WRITTEN TASK: Arrange the lines as a Markdown table with the columns Num and Text, starting at the line that contains "Expand the OUTLINE section" and ending at the last line of the rows, numbering each line and skipping blank ones. Leave the pictures out.

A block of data
# # # # #

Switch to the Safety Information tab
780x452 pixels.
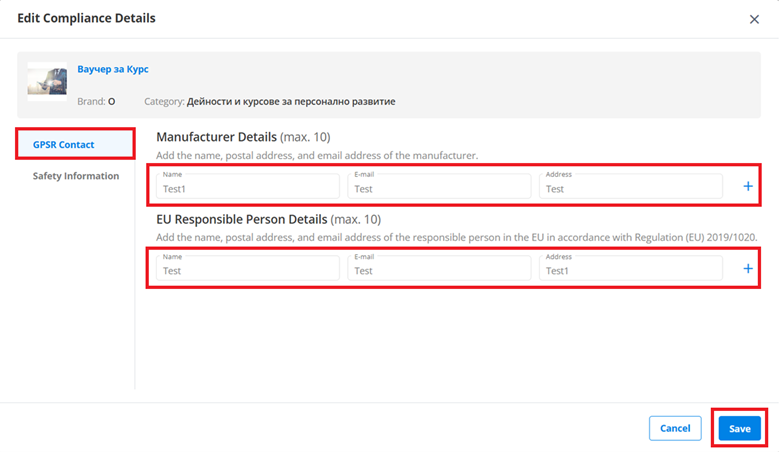pyautogui.click(x=76, y=176)
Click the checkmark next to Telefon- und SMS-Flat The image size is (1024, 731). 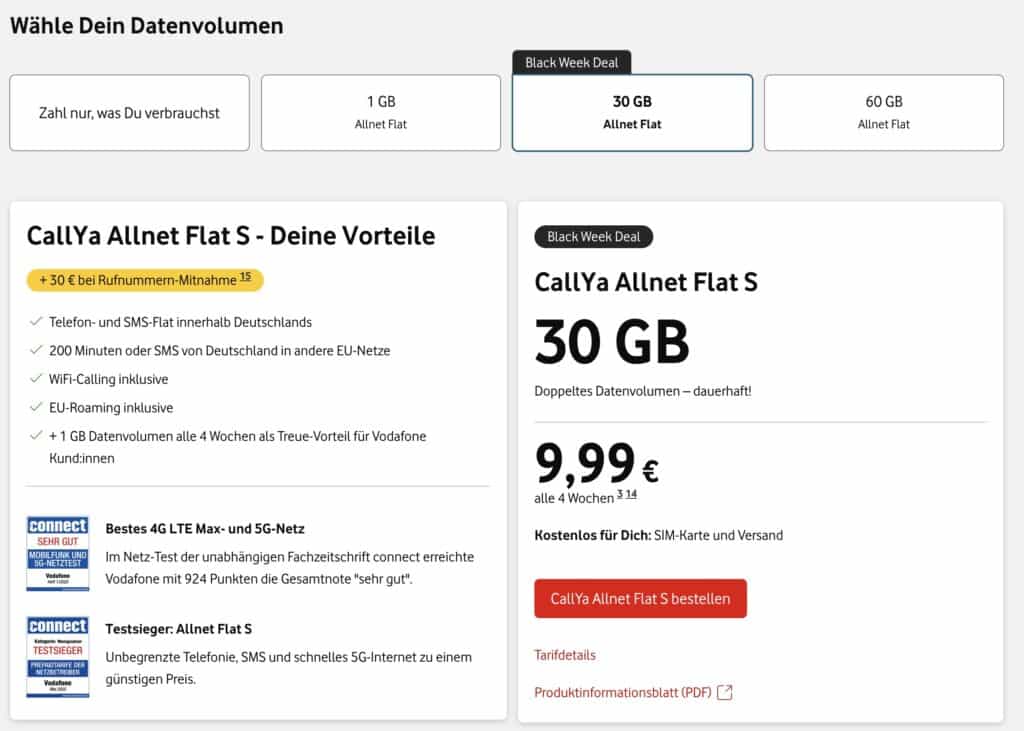pyautogui.click(x=37, y=322)
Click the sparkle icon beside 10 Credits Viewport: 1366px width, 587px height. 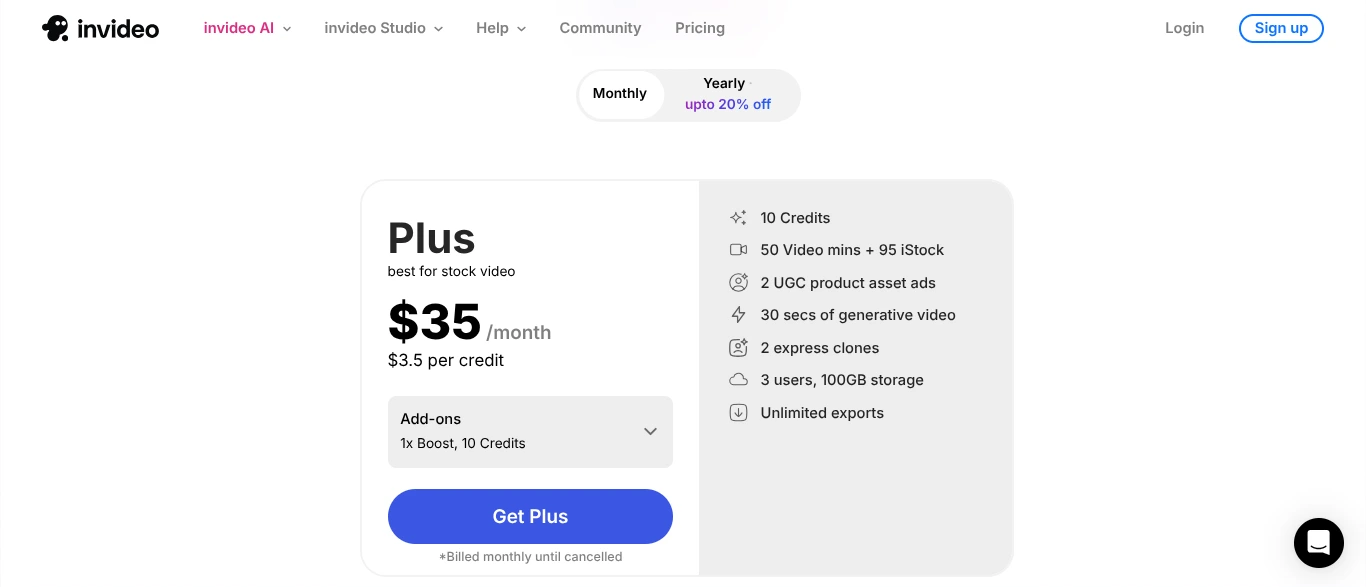(x=738, y=218)
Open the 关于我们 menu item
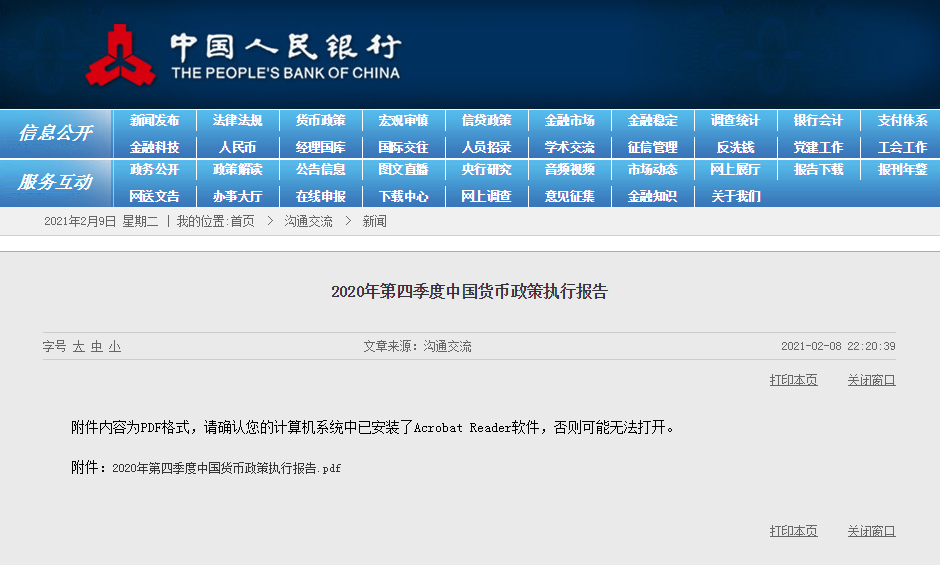The width and height of the screenshot is (940, 565). point(735,196)
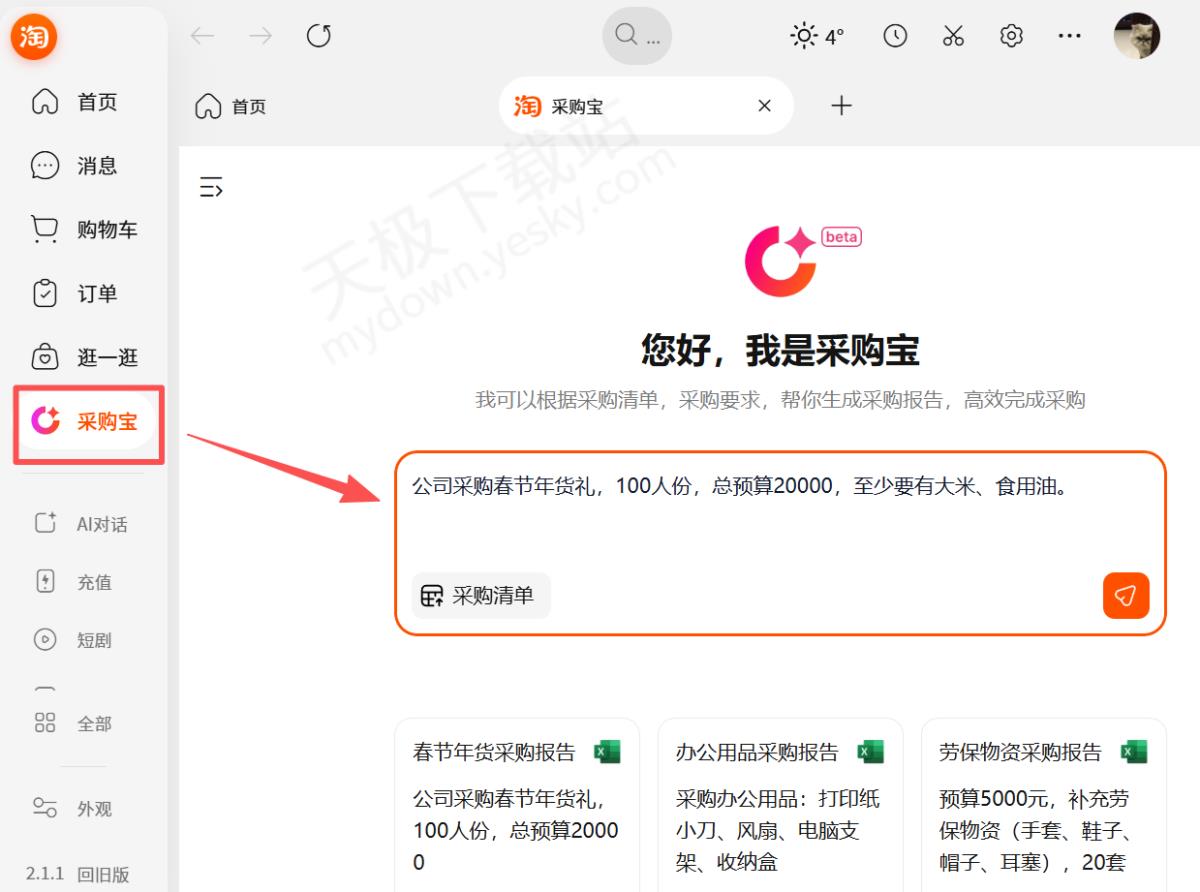Open the history clock icon
This screenshot has width=1200, height=892.
pyautogui.click(x=895, y=36)
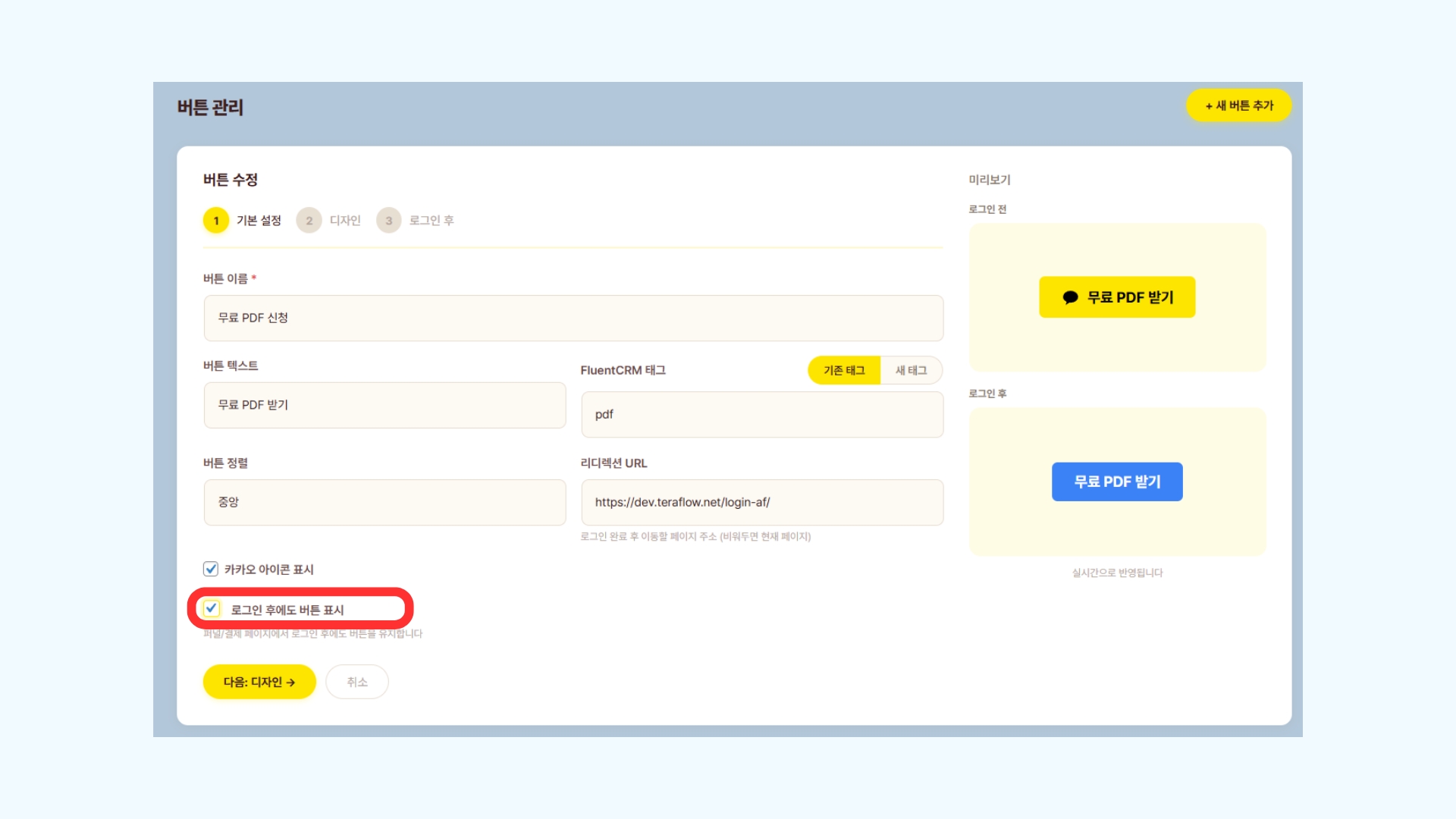Click the 버튼 이름 input field

pyautogui.click(x=573, y=318)

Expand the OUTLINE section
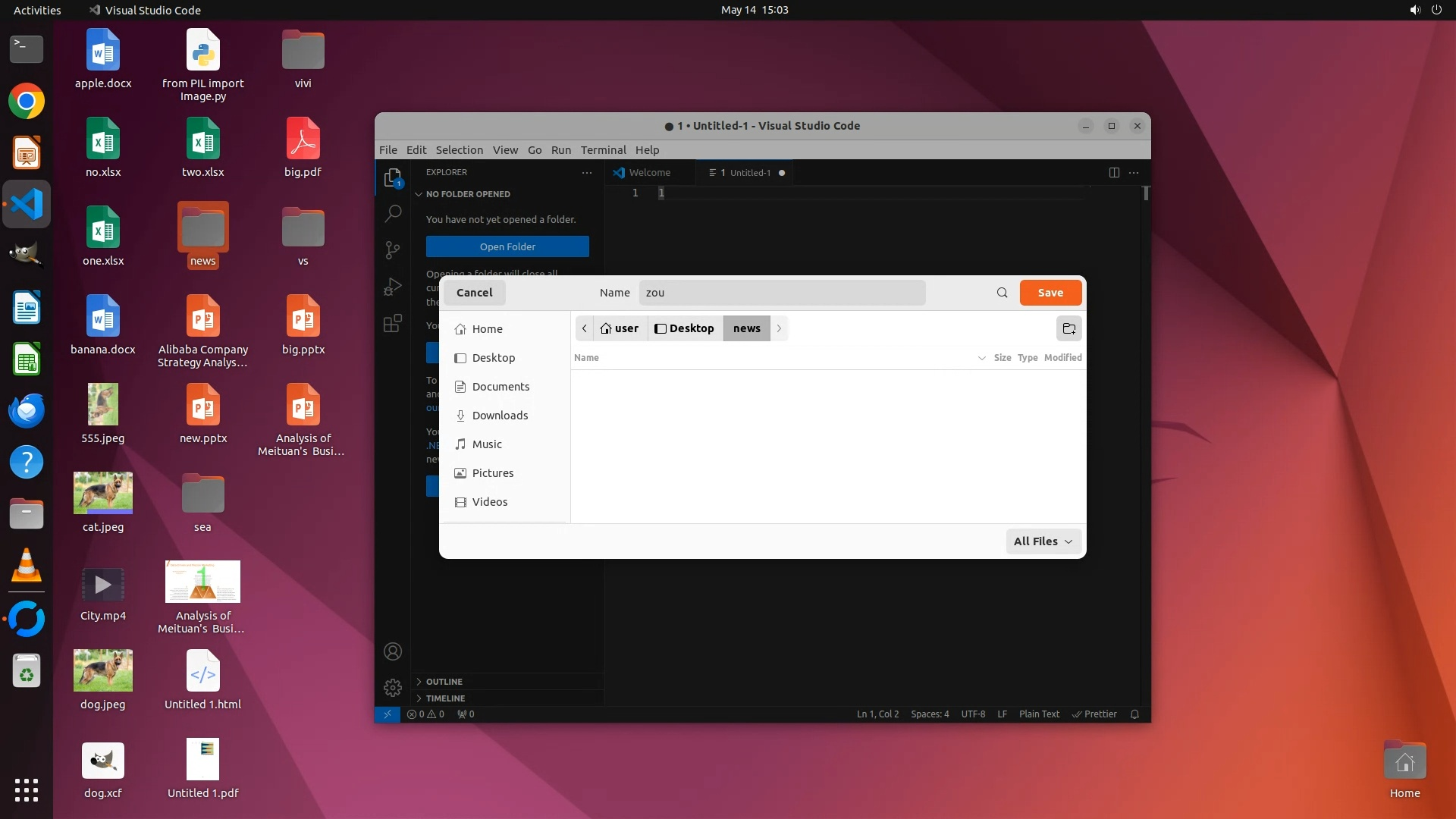(444, 682)
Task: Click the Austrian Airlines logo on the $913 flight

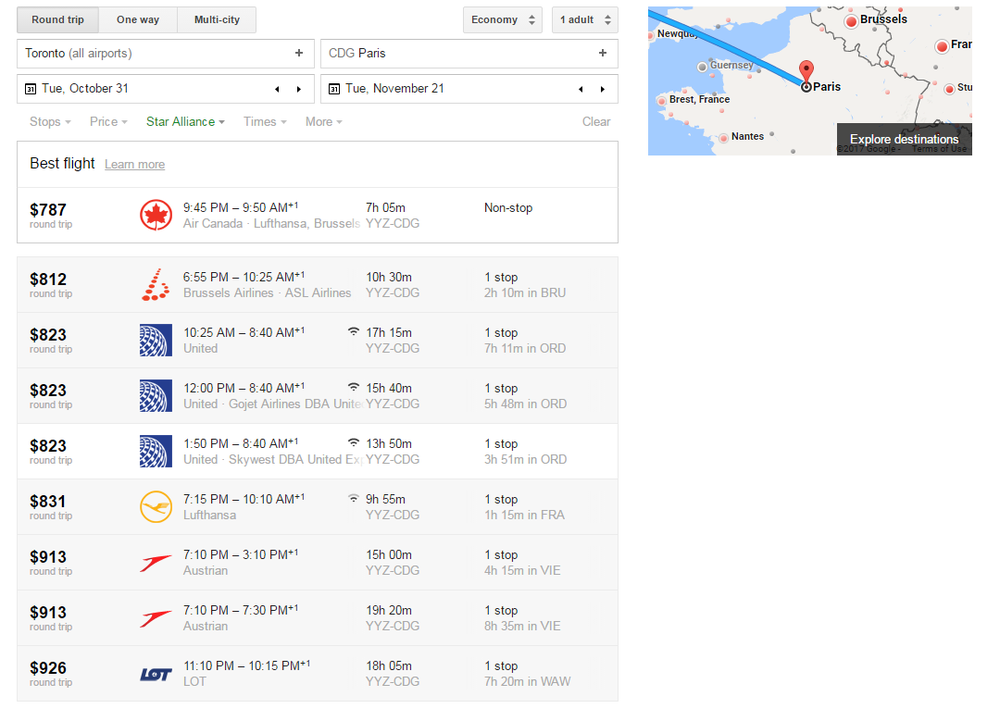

# # # # #

RESPONSE:
| Num | Text |
|---|---|
| 1 | Expand the OUTLINE section |
| 2 | (444, 682) |
| 3 | Task: Click the Austrian Airlines logo on the $913 flight |